Reproduce word for word the passage of the article on Michael Shannon's directorial debut that begins with the words containing "For Neveu, the" and ends with "of his classmates.".

# PAGE EXTRACT
--------------------
Hollywood actor Michael Shannon is ready to make his directorial debut with ‘Eric Larue’. ‘Eric Larue’ movie is based on the Brett Neveu play that debuted in 2002 at the Red Orchid Theatre in Chicago, where Shannon is a founding member. He will be directing by adapting Neveu’s script, as per Deadline. Reportedly, the film has been scheduled to be shot in Arkansas. 

But since the Supreme Court’s decision to reverse Roe v. Wade triggered that state’s Act 180 of 2019, which bans nearly all forms of abortion, such as cases of rape and incest, Hollywood filmmakers have withdrawn from shooting in Arkansas and now will be shooting in and around Wilmington, NC.

For Neveu, the origin of ‘Eric Larue’ as a play was in response to the mass shooting in 1999 at Columbine High School in Colorado. The play premiered at the Red Orchid in 2002. Almost 15 years after its debut, Shannon was directing the play ‘Traitor’, which is a new way of telling Neveu's' ‘An Enemy of the People’. When a gunman opened fire at Marjory Stoneman Douglas High School in Parkland, Florida, those shootings led to Neveu adapting his original play into the feature film that Shannon will direct. The film follows Janice, the mother of 17-year-old Eric, who shot and killed three of his classmates. 

As Janice faces a meeting with the mothers of the other boys and a long-delayed visit to her son in prison, the story becomes not about the violence but about what we choose to think and do in order to survive trauma. 

According to Deadline, Shannon said, "Eric Larue has so much to say about our country, about the way we try (sometimes quite ineptly) to deal with the trauma of living here, which is so insidious because it does not present itself overtly in concrete terms most of the time." 

"Like most great stories, Eric Larue plays at the macro and micro level simultaneously. When I read the screenplay, I immediately knew I had to direct it. I saw it. I heard it. I could feel it. And I wanted to make sure that it received just the right touch in all its aspects, because at the end of the day, it is an extraordinarily delicate thing," Shannon continued. 

"I find it interesting," he added, "to align with artists possessing the most vivid imaginations, the most stringent yet empathetic senses of morality, and the most passionate and rigorous disciplines to create worlds and stories that contribute to our experience and understanding of what it is to be a human being in this day and age and, particularly, this country," he added.
--------------------
# DATASET
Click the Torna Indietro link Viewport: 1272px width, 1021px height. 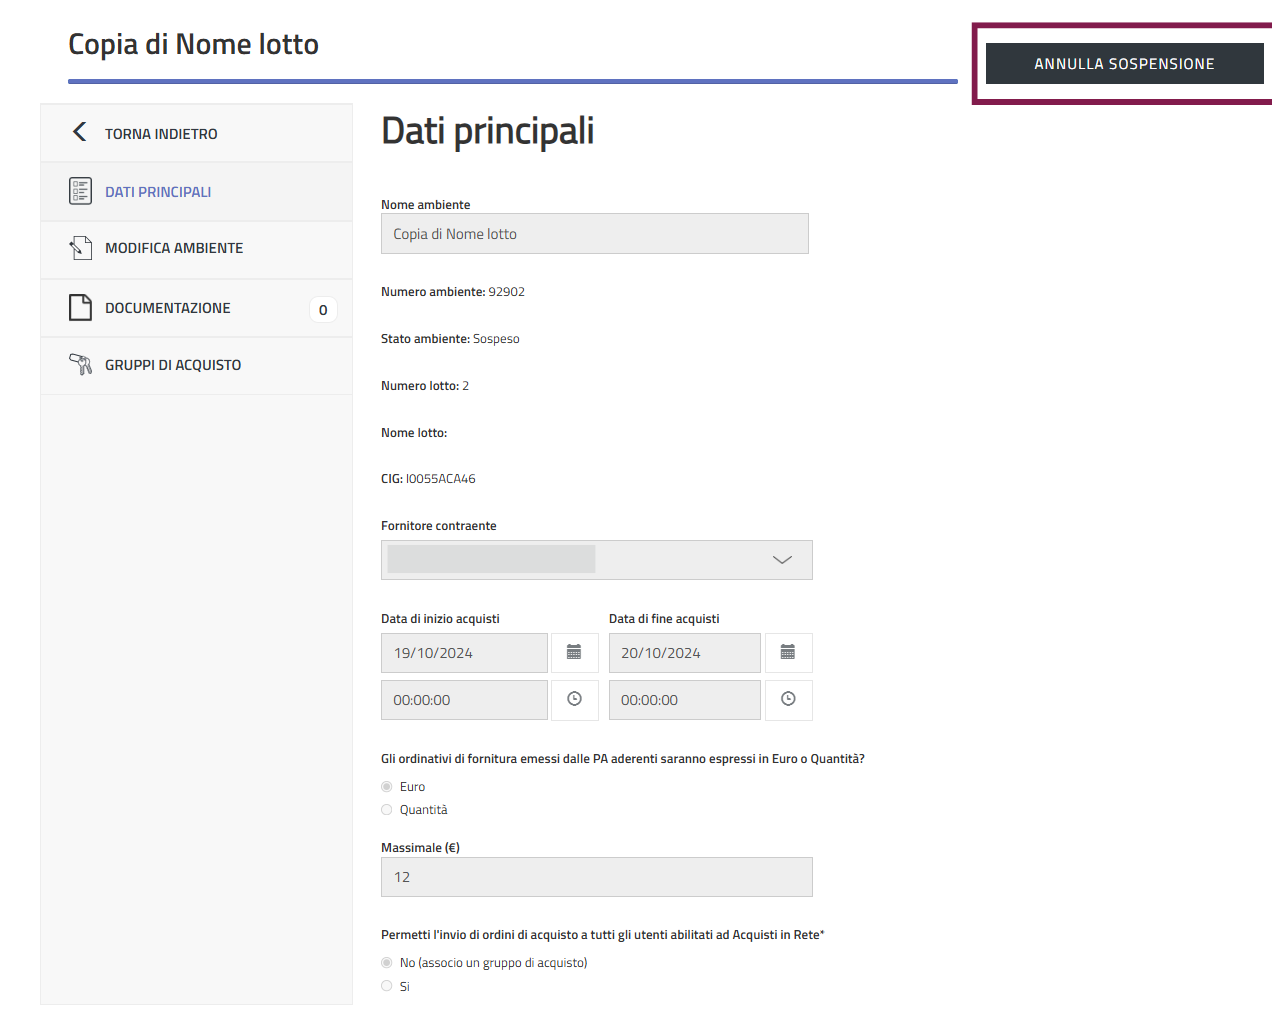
--------------------
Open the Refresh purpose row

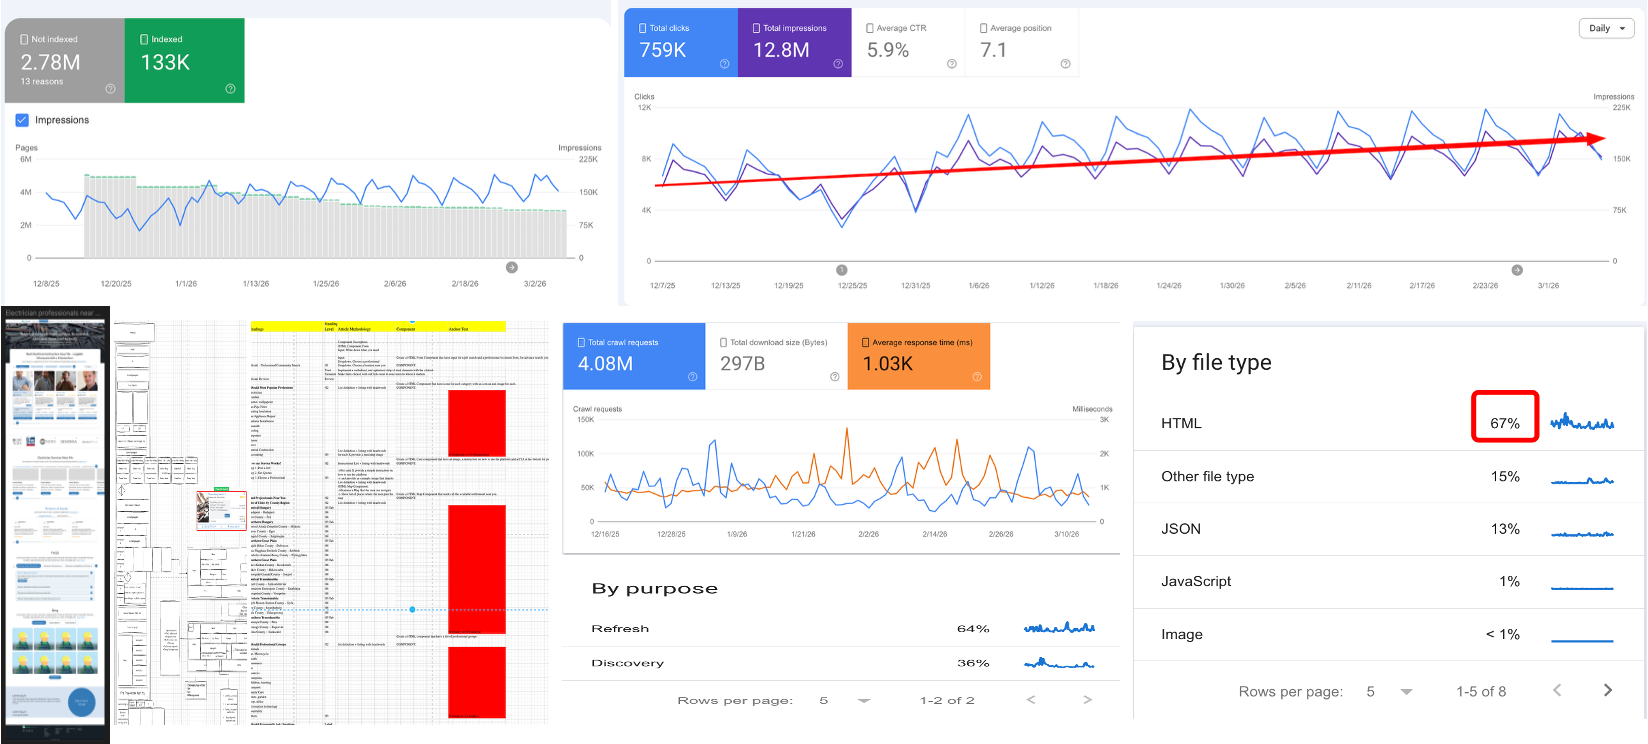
--------------------
# RESULT
For Neveu, the origin of ‘Eric Larue’ as a play was in response to the mass shooting in 1999 at Columbine High School in Colorado. The play premiered at the Red Orchid in 2002. Almost 15 years after its debut, Shannon was directing the play ‘Traitor’, which is a new way of telling Neveu's' ‘An Enemy of the People’. When a gunman opened fire at Marjory Stoneman Douglas High School in Parkland, Florida, those shootings led to Neveu adapting his original play into the feature film that Shannon will direct. The film follows Janice, the mother of 17-year-old Eric, who shot and killed three of his classmates.